Kiepska forma Piotra Żyły
Piotr Żyła został najlepszym skoczkiem w Wiśle. Podczas konkursu w Szczyrku prezentował się tak samo dobrze. Dobrą passę zepsuła konkurencja w Zakopanem, a właściwie belka na Wielkiej Krokwi. Jak zapewniał skoczek, ten jakby się wydawało mało istotny element całkowicie zburzył jego jazdę, co miało skutkować zajęciem przez niego 30. miejsca w kwalifikacjach.
– Na pewno na niej też da się dobrze skoczyć, tylko potrzebuję złapać czucie. Siedzę i mam mocno nogi z przodu. I jak ruszam z belki, to później (jadę) "w palcach" i nie umiem z tego nic zrobić. Ale pewnie też można czucie złapać, ale... nie wiem, dlaczego ją zawsze tylko na Puchar Świata zakładają. Faktycznie kiedyś przyjdę w nocy i ją wyrzucę. Może naprawdę nie mają zapasowej – powiedział.

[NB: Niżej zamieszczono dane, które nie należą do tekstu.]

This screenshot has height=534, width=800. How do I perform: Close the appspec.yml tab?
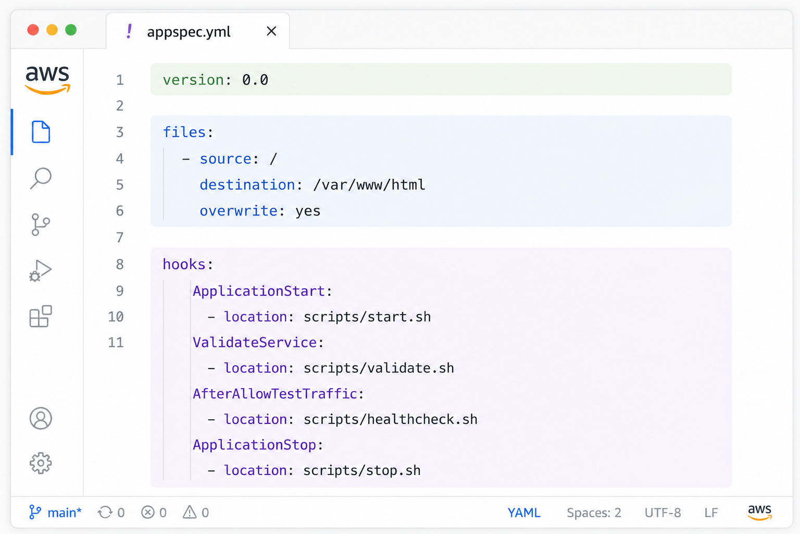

Piotr Żyła ze słabym wynikiem w Zakopanem
Piotr Żyła był czwarty wśród Polaków. Niewielką różnicą wygrał z Aleksandrem Zniszczołem, który jednak osiągał lepsze wyniki w dwóch wcześniejszych treningach. Thomas Thurnbichler musiał w związku z tym podjąć trudną decyzję. Ostatecznie to Piotr Żyła wylądował poza składem w konkursie drużynowym.

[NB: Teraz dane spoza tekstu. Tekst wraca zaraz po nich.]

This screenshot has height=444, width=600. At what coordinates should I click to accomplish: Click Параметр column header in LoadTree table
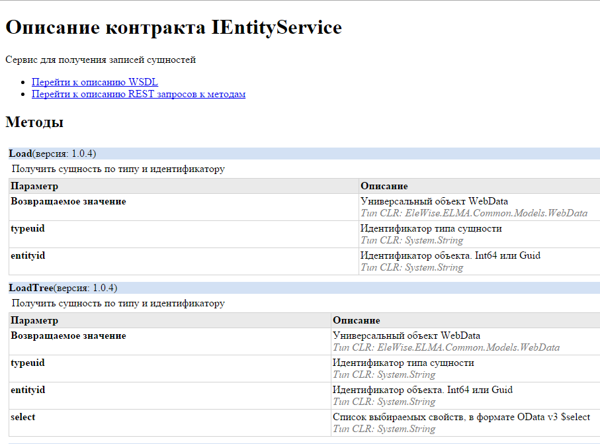click(34, 320)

Thurnbichler podał skład na konkurs drużynowy
Po zakończonych kwalifikacjach Thurnbichler oznajmił dziennikarzom, że w najpewniejszymi nazwiskami w składzie są Dawid Kubacki i Paweł Wąsek. Pozostałe miejsca zamierzał przedyskutować z asystentami. Po kilkunastu minutach przekazano smutną informację dla Piotra Żyły. Skład uzupełnią Kamil Stoch i Aleksander Zniszczoł. Ogłoszenie zostało także opublikowane na profilu Polskiego Związku Narciarskiego.